Apr 24, 2009

Sanaria to begin human trials of malaria vaccine

A Rockville company plans to begin the first human clinical trials of a malaria vaccine that uses a weakened version of the entire malaria parasite, instead of just pieces of it, to help shield victims from the disease.

Sanaria Inc. is working with the Path Malaria Vaccine Initiative, a Bill and Melinda Gates Foundation-funded program at a global health nonprofit based in Seattle, to test an experimental vaccine for malaria on 104 healthy volunteers.

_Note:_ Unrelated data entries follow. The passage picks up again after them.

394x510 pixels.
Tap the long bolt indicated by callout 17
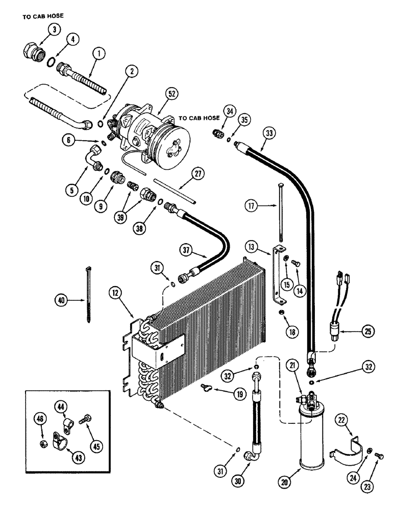click(281, 209)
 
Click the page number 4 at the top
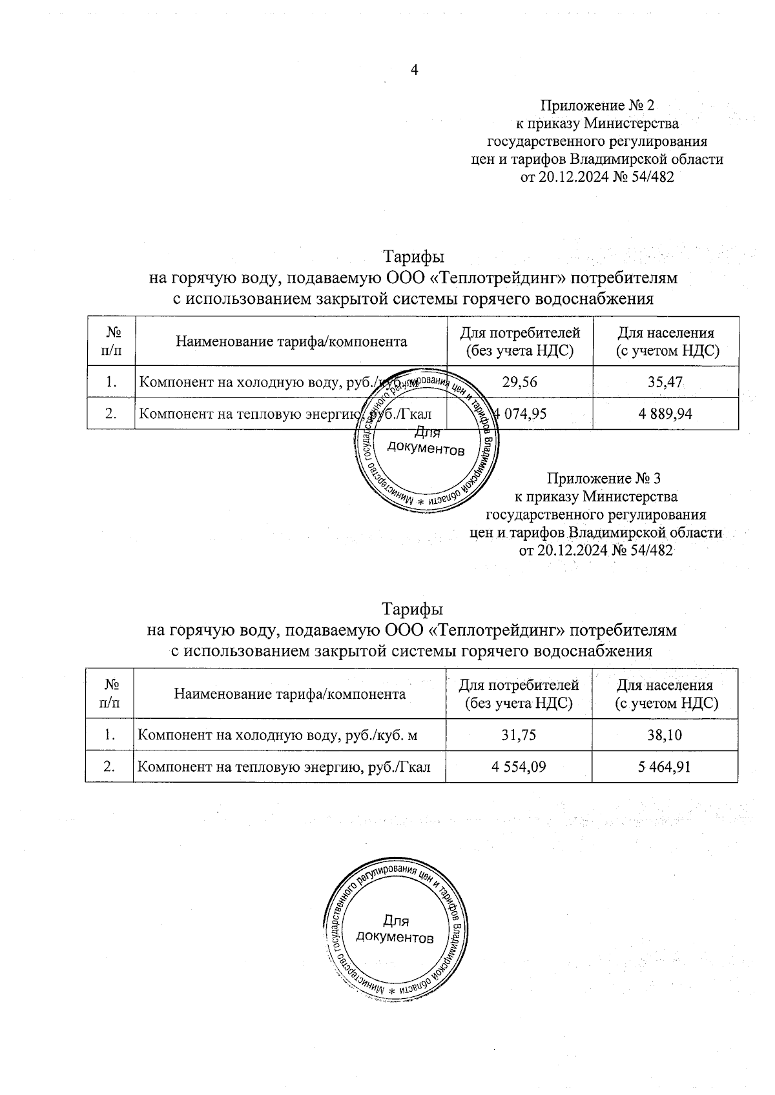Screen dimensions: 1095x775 click(x=415, y=70)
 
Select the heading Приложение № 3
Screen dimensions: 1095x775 click(x=603, y=479)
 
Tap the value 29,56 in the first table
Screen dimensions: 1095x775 click(x=519, y=382)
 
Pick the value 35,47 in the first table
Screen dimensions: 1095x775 click(x=665, y=382)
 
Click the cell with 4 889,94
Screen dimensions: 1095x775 click(x=665, y=414)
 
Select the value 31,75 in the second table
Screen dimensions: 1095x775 click(x=519, y=735)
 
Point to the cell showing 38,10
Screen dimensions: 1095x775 click(x=665, y=735)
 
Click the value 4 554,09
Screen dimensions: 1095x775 click(x=519, y=767)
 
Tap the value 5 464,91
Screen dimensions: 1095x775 click(x=665, y=767)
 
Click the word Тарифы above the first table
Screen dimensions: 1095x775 click(x=414, y=257)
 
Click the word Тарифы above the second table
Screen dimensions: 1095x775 click(x=412, y=609)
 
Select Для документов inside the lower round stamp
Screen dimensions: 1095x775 click(x=395, y=929)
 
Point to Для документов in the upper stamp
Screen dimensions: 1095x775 click(x=426, y=443)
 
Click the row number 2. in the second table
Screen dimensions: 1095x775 click(x=110, y=767)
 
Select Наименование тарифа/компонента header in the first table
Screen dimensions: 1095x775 click(x=291, y=341)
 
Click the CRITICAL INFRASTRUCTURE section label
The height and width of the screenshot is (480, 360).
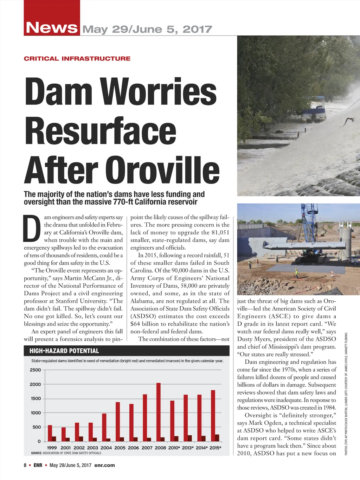click(x=77, y=59)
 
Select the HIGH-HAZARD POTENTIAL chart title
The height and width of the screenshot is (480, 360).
click(x=64, y=351)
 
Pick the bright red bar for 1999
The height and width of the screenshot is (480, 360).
click(x=50, y=433)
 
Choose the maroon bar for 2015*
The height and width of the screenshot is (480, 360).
click(x=217, y=437)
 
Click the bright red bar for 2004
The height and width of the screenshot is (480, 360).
click(x=104, y=427)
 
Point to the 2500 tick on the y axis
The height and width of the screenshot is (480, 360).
click(x=35, y=370)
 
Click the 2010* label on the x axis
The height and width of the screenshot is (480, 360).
click(x=173, y=448)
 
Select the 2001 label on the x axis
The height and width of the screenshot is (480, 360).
click(x=66, y=448)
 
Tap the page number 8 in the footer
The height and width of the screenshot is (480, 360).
click(x=25, y=465)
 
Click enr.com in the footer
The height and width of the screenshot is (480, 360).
click(x=104, y=465)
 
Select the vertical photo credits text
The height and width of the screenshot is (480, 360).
click(x=346, y=394)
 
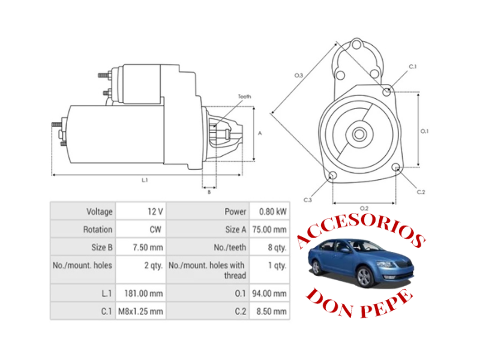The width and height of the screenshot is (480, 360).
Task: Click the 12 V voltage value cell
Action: (x=155, y=211)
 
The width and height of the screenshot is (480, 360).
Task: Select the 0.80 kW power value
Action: (x=272, y=211)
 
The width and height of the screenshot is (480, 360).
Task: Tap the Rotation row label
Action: (x=97, y=229)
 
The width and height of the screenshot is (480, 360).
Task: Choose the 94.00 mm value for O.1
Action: (x=272, y=293)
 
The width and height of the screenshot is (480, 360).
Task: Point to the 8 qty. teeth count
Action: (x=277, y=247)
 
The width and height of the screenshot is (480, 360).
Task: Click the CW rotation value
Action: (x=155, y=229)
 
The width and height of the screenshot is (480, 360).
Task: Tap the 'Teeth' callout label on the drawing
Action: (x=244, y=97)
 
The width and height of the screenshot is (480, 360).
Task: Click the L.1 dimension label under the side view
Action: (x=145, y=179)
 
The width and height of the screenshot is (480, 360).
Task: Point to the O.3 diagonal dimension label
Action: (x=298, y=75)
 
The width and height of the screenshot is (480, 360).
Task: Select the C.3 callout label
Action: (x=308, y=199)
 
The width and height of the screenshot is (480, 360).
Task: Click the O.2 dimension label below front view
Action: (x=364, y=208)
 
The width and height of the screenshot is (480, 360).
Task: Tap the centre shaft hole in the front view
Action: (x=359, y=134)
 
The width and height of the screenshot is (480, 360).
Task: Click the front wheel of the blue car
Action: (x=364, y=277)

The groups have already begun recruiting those volunteers after winning Food and Drug Administration approval for the trial and expect to inject the first patient in mid-May.

This first phase of clinical trials will test the vaccine’s safety and effectiveness at two locations: the Naval Medical Research Center Clinical Trials Center in Bethesda and the Center for Vaccine Development at the University of Maryland School of Medicine in Baltimore.

The malaria vaccine, Sanaria’s first product to go into humans and the only one in its pipeline, is expected to produce its first clinical data results in November after the trial ends in September.

The company’s vaccine candidate contains a weakened form of the full live malaria parasite found in radiation-zapped mosquitoes to help patients gain immunity to the disease — a treatment method used similarly for smallpox, polio and measles. Most malaria vaccines being tested only contain genetically engineered proteins within small portions of the parasite, but Sanaria said it has created technology that allows physicians to deliver the full parasite into a patient’s system.

“Development of Sanaria’s vaccine candidate is based in part on the findings from parallel studies conducted in the early 1970s by teams at the Center for Vaccine Development and the Naval Medical Research Center,” said Myron Levine, director of the University of Maryland School of Medicine’s Center for Vaccine Development. These are “findings that were never translated into a vaccine development effort because the task was considered to be impossible.”

Sanaria officials said the trial will cost several million dollars, but would not disclose the exact figure. The roughly 50-person company, funded largely by the Gates foundation, opened a 23,500-square-foot manufacturing and lab facility on Medical Center Drive in the fall of 2007 to accommodate these tests.